* [Supplied text]:
/---

Abstract:
A low power bar code detection circuit is provided. The detection circuit, because of the sensitivity of its internal amplifiers, is capable of reading reflected bar code images even in high ambient light, for example, in sunlight. This sensitivity is accomplished by having a high gain of the photodetected bar code signal by amplifying it with a transresistance preamplifier. The low power is accomplished by using a pulse-modulated light source for producing reflected images and having intermediate amplifier stages of the detection circuit conduct only at the peak amplitudes of the detected image signal.

Description:
BACKGROUND AND SUMMARY 
     Bar codes are areas of readable printed matter consisting of vertical bars and spaces whose varying widths encode sets of characters, including numbers. These bar codes are used for product identification extensively in many industries, particularly the grocery and food processing industry. With these bar codes designating the products, the products can be easily identified electronically both in warehouses and in commericial outlets. Furthermore, a central computer can automatically price these products at a check-out counter once they are identified. The ease and speed these bar codes introduce to a commercial transaction greatly encourage their wide-spread use. Coupled with the wide-spread use of bar codes, however, is the need for bar code readers that are accurate, that is, equally sensitive with varying ambient light, and low-powered. A typical bar code reader in the prior art, unfortunately, do not have both low-power consumption and accuracy.

\---

* [Dataset excerpts]:

/---

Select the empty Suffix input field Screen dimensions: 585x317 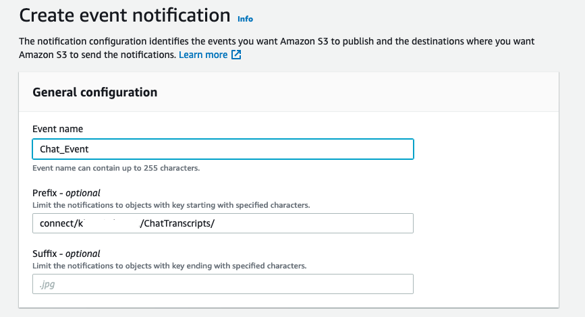coord(223,284)
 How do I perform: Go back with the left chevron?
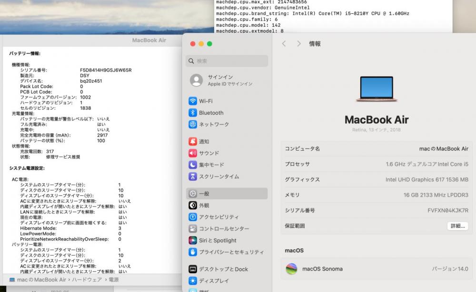[284, 44]
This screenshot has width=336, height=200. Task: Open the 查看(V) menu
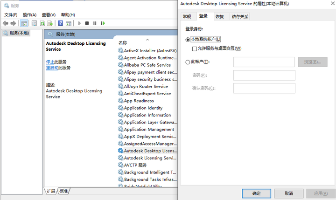[49, 15]
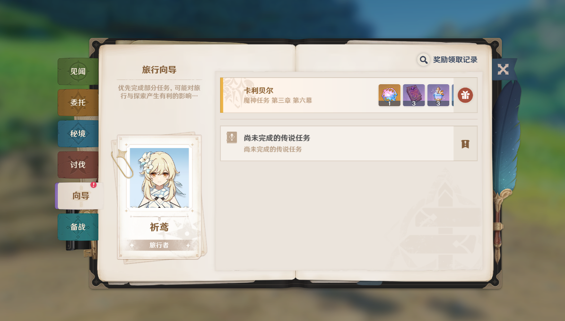Viewport: 565px width, 321px height.
Task: Click the quest scroll icon beside 尚未完成的传说任务
Action: pos(232,137)
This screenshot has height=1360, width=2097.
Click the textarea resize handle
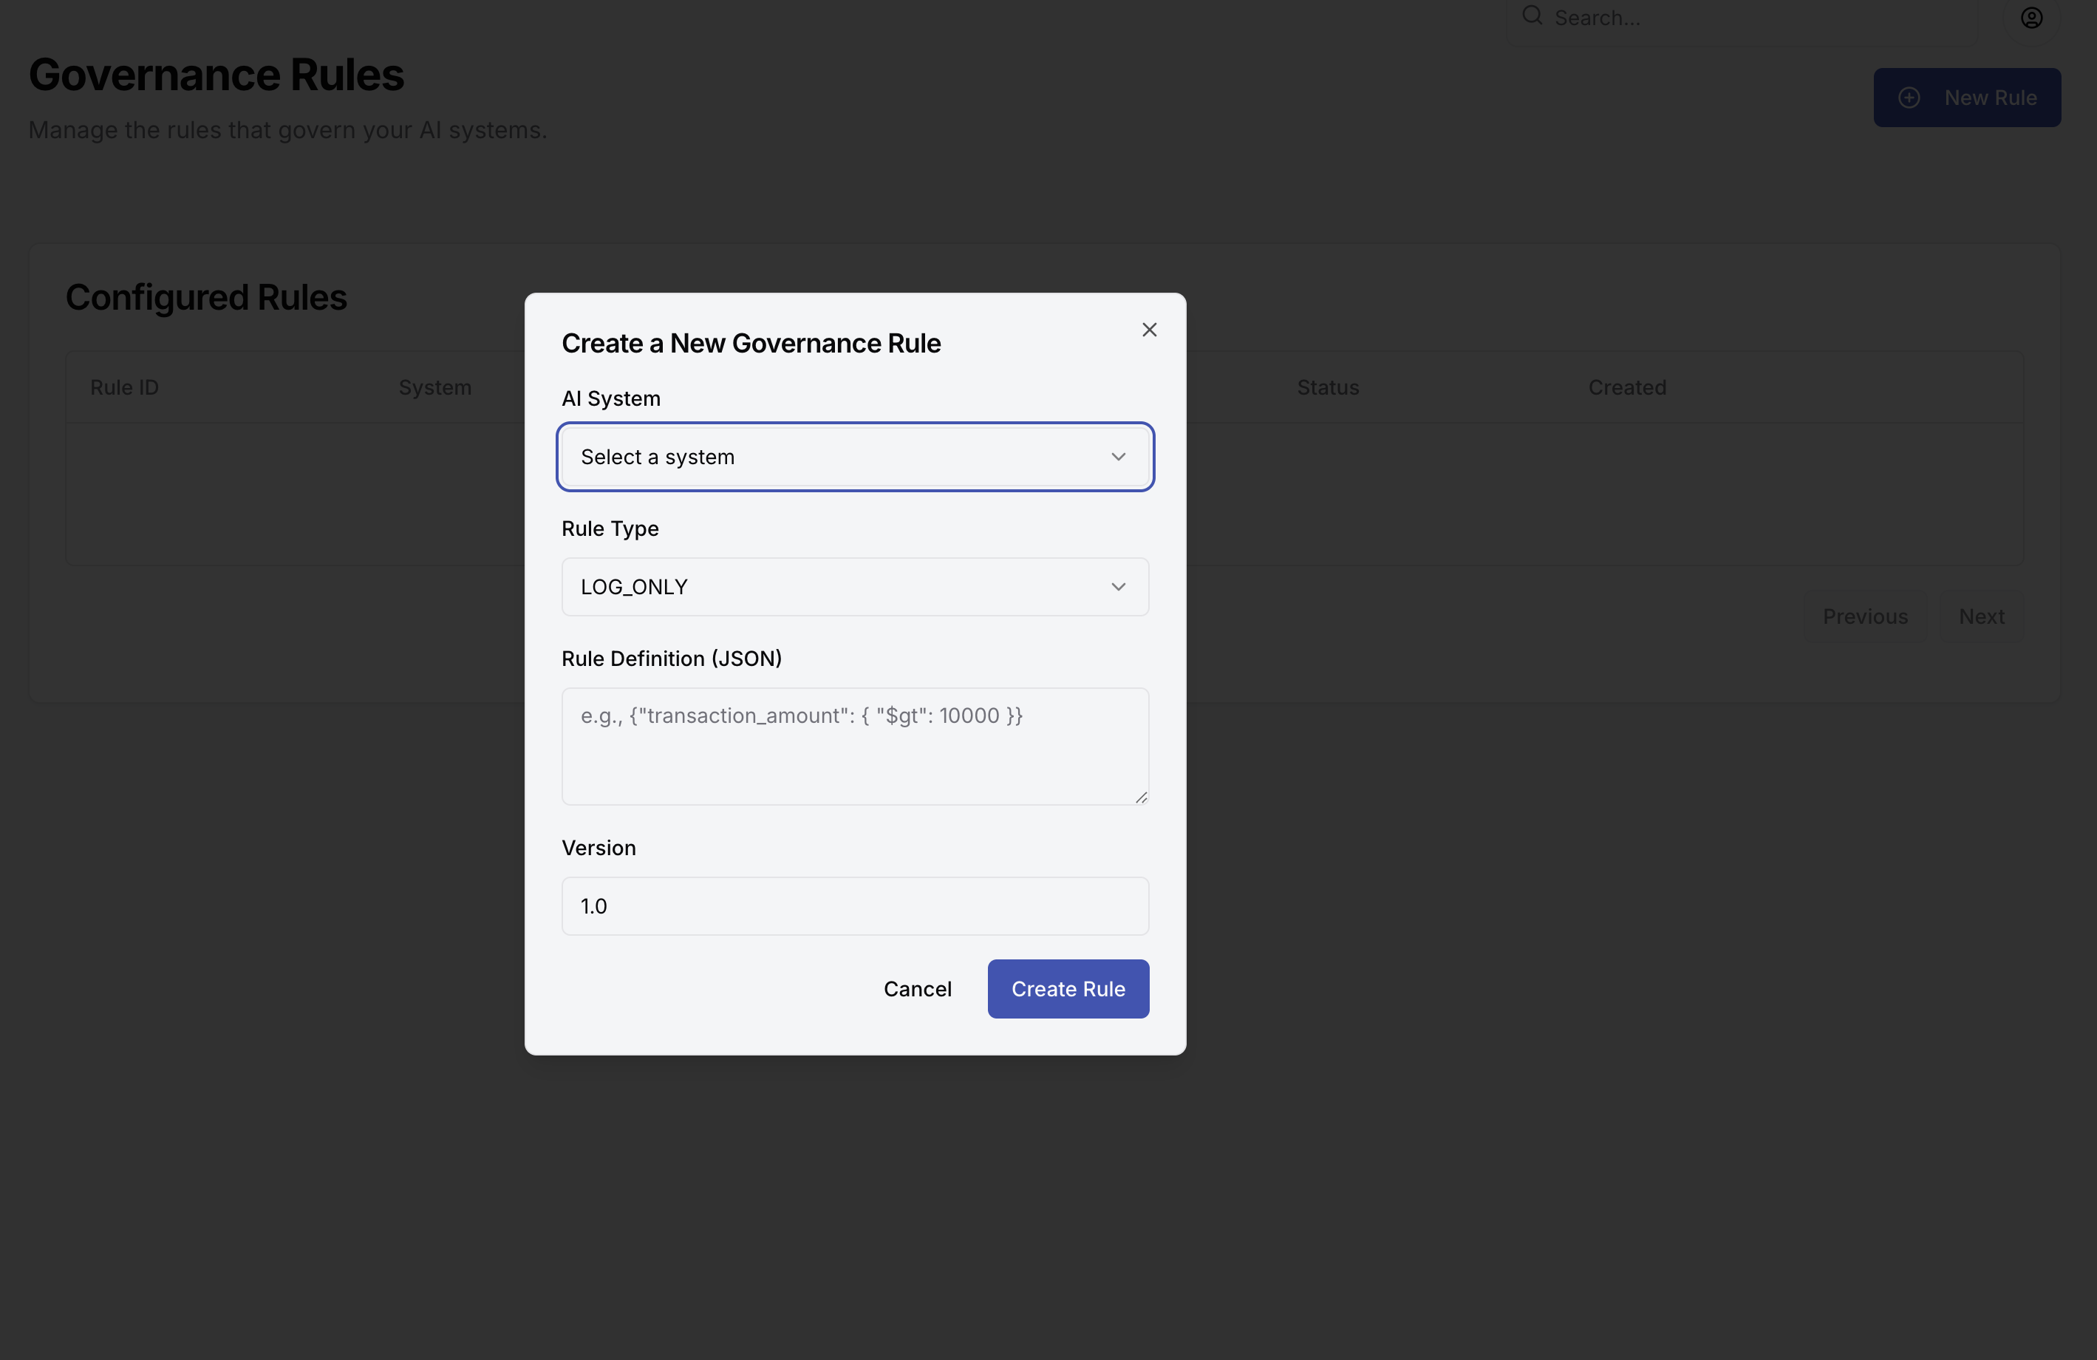coord(1141,797)
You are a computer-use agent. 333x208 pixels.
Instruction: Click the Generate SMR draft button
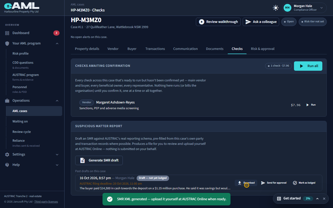click(x=99, y=160)
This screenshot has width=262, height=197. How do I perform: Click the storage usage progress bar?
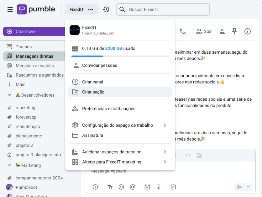click(120, 56)
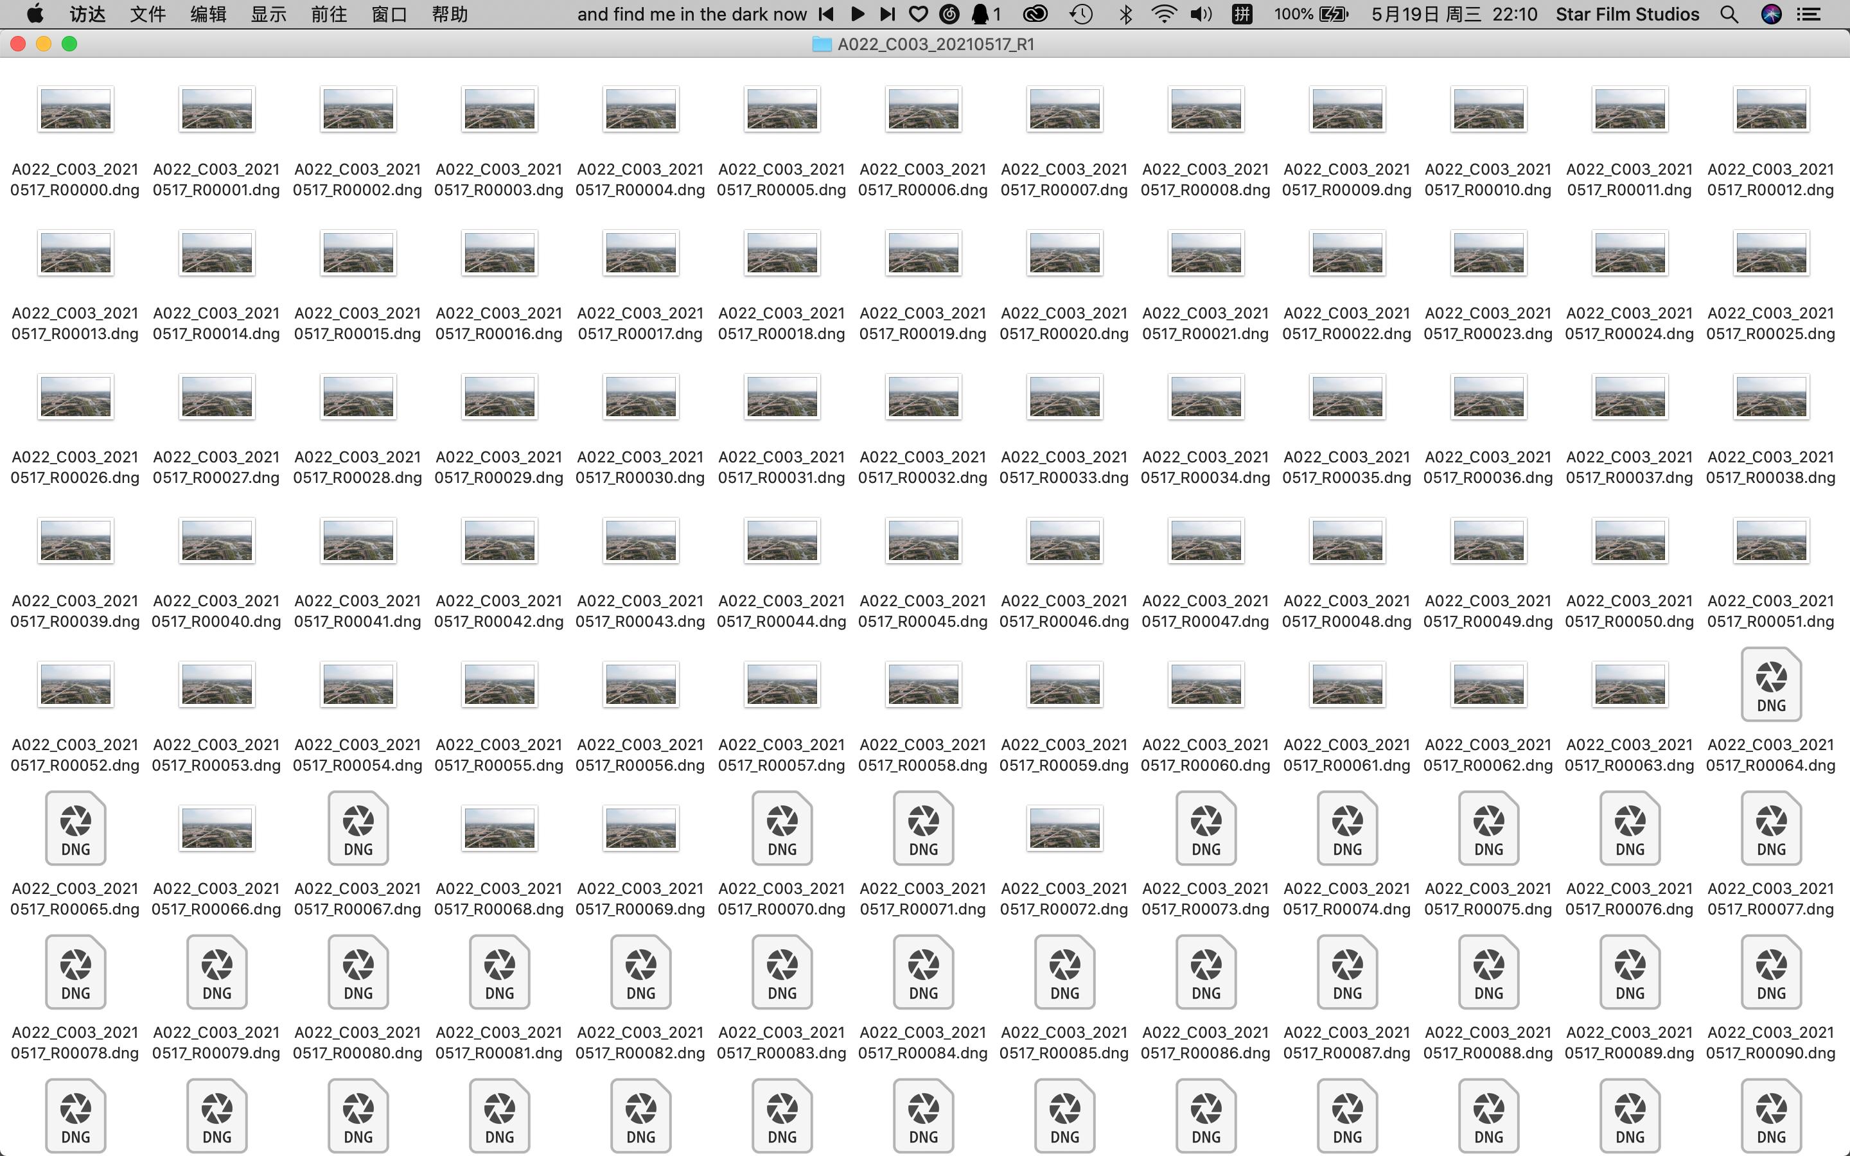Open the Notification Center list icon
Viewport: 1850px width, 1156px height.
tap(1809, 14)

\---

* [Given task 1]:
According to the bar code passage, what amplifies the photodetected bar code signal to give it high gain?
* [Given task 2]:
Summarize the bar code passage in two sentences.
Rely only on the bar code passage.

* [Full solution 1]:
A transresistance preamplifier.

* [Full solution 2]:
The bar code passage describes a low power bar code detection circuit that can read reflected bar code images even in high ambient light, such as sunlight, because a transresistance preamplifier gives the photodetected signal high gain. Its low power comes from a pulse-modulated light source and from intermediate amplifier stages that conduct only at the peak amplitudes of the detected signal, which addresses the failure of typical prior-art readers to combine low power consumption with accuracy.